[[ RECORDS FOR PROCESSING, beginning ]]

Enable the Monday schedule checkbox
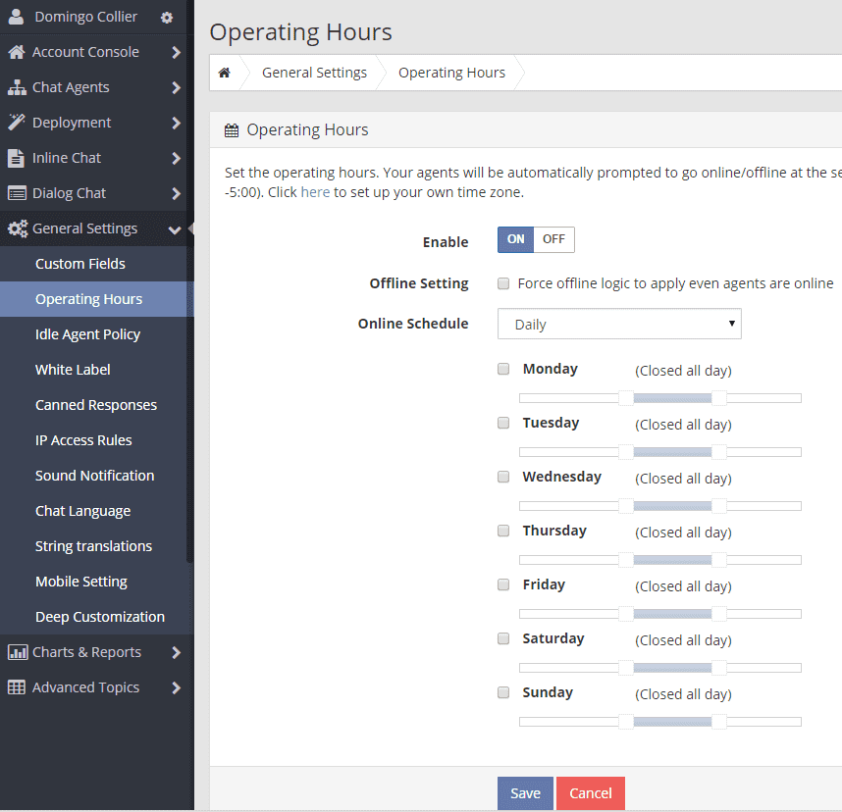This screenshot has width=842, height=812. [503, 369]
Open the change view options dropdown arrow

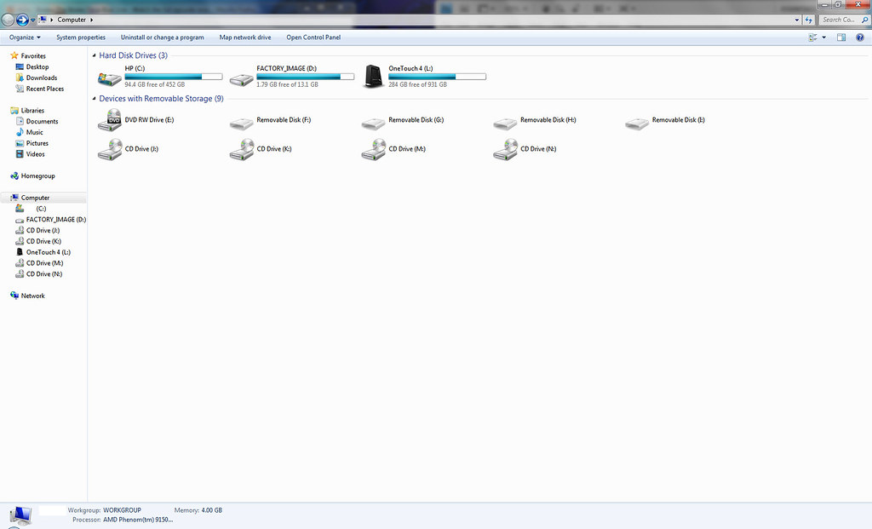click(824, 37)
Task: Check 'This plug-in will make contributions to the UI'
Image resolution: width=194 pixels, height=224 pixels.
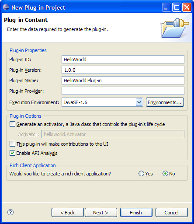Action: click(x=12, y=144)
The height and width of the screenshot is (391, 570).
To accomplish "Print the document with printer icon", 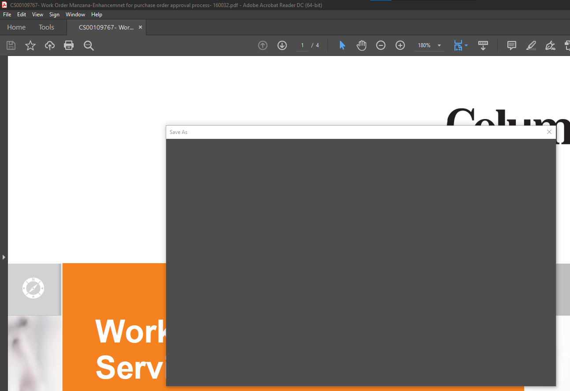I will tap(69, 45).
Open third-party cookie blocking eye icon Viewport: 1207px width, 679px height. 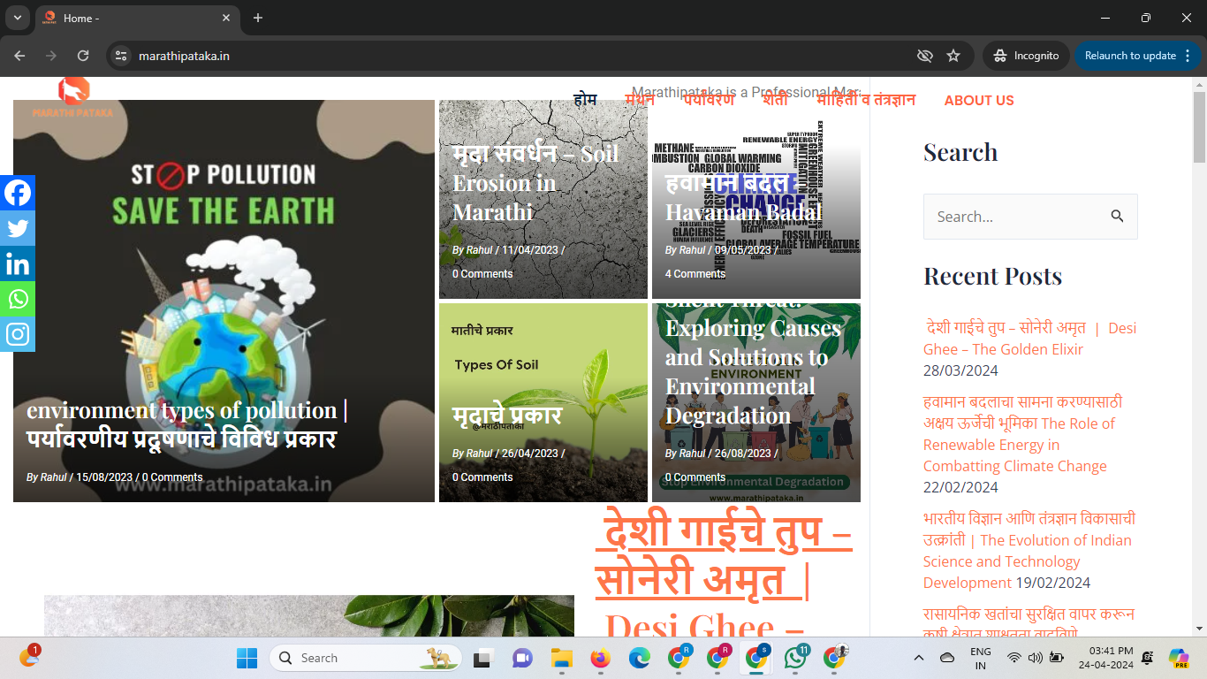[x=925, y=56]
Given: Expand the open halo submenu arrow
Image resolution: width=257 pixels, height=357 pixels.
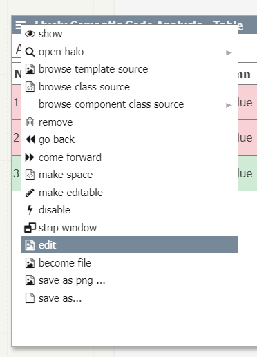Looking at the screenshot, I should pos(229,52).
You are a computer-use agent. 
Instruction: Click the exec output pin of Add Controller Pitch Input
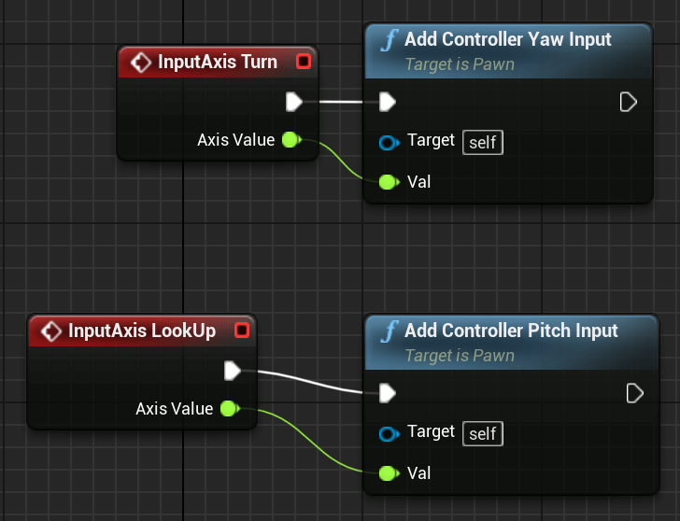point(634,394)

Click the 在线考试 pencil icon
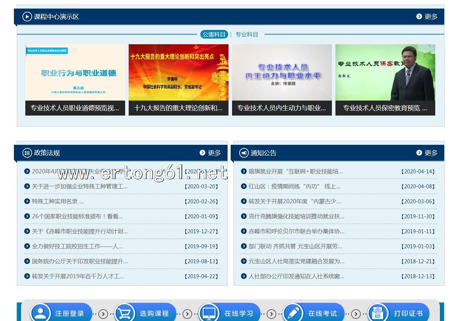coord(293,313)
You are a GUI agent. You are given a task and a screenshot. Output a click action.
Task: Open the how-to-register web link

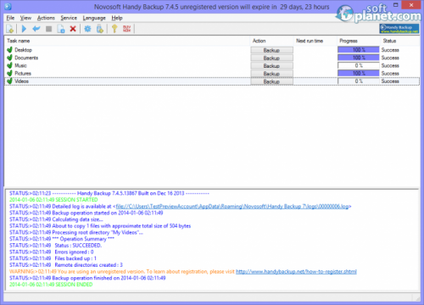[x=296, y=272]
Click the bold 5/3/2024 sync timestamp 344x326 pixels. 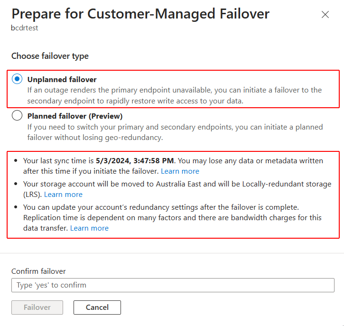pyautogui.click(x=136, y=160)
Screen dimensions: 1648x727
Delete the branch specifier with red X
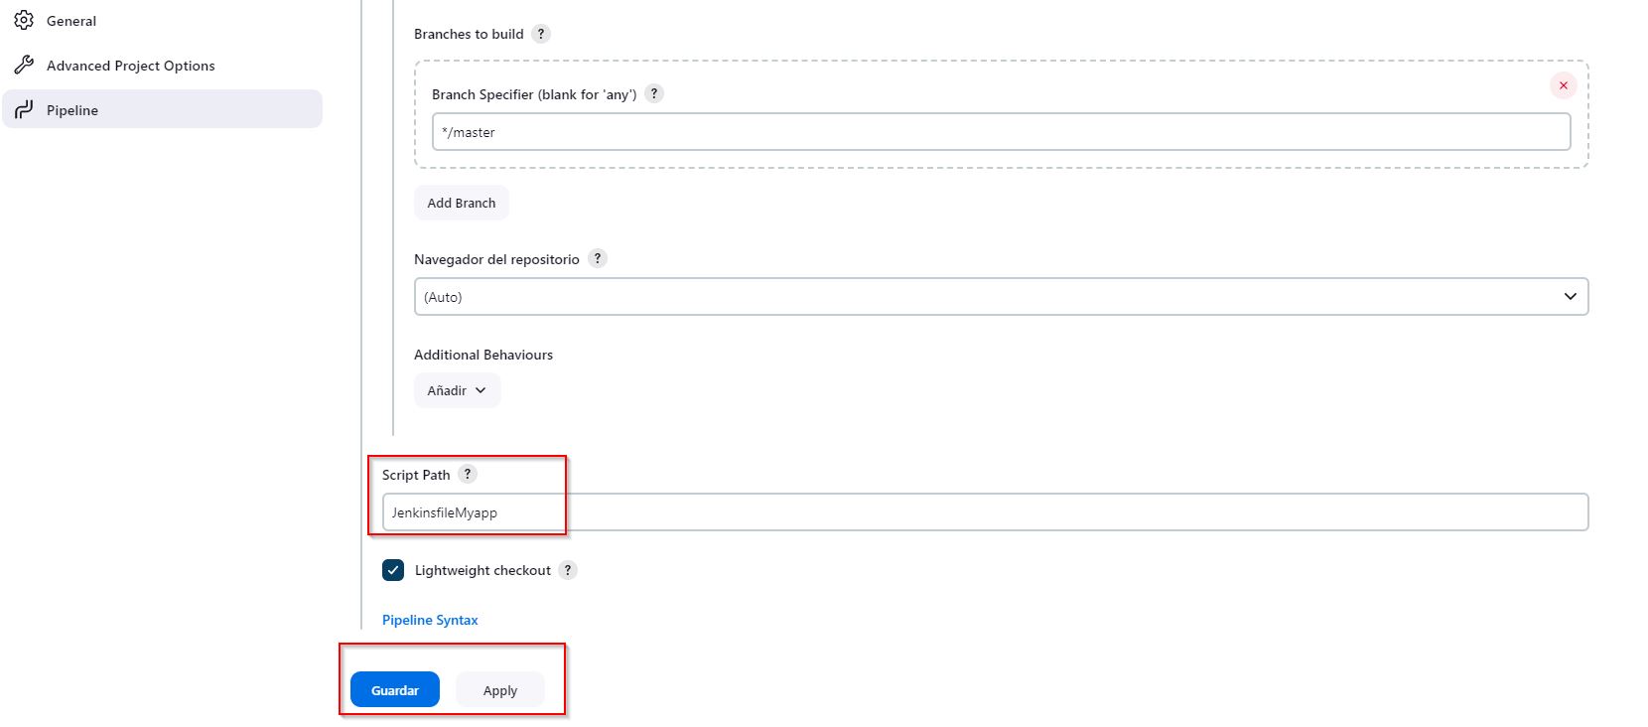point(1564,85)
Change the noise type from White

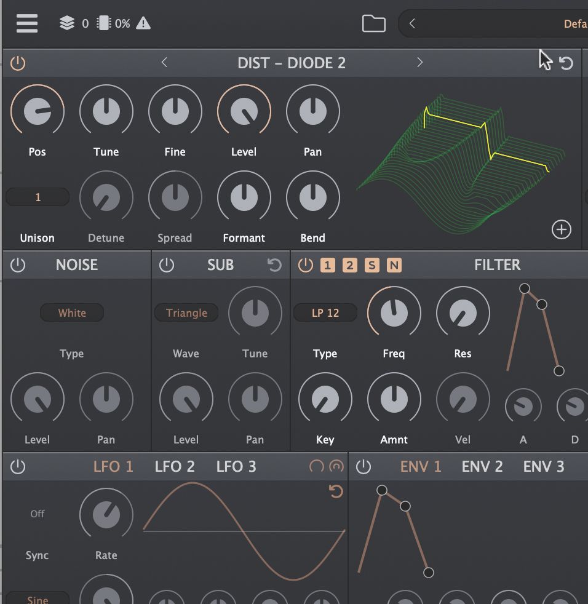71,312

[[ RECORDS FOR PROCESSING, end ]]

In the entries above, find the line with "Given: Expand the open halo submenu arrow" and the line with "You are a GUI". Write out exactly those two lines and every line between them, pictures excluded.

Given: Expand the open halo submenu arrow
Image resolution: width=257 pixels, height=357 pixels.
Looking at the screenshot, I should pos(229,52).
You are a computer-use agent. 
Instruction: Click the exec output pin of Add Controller Pitch Input
point(634,394)

Click the 在线考试 pencil icon
coord(293,313)
You are a GUI agent. You are given a task and a screenshot. Output a click action.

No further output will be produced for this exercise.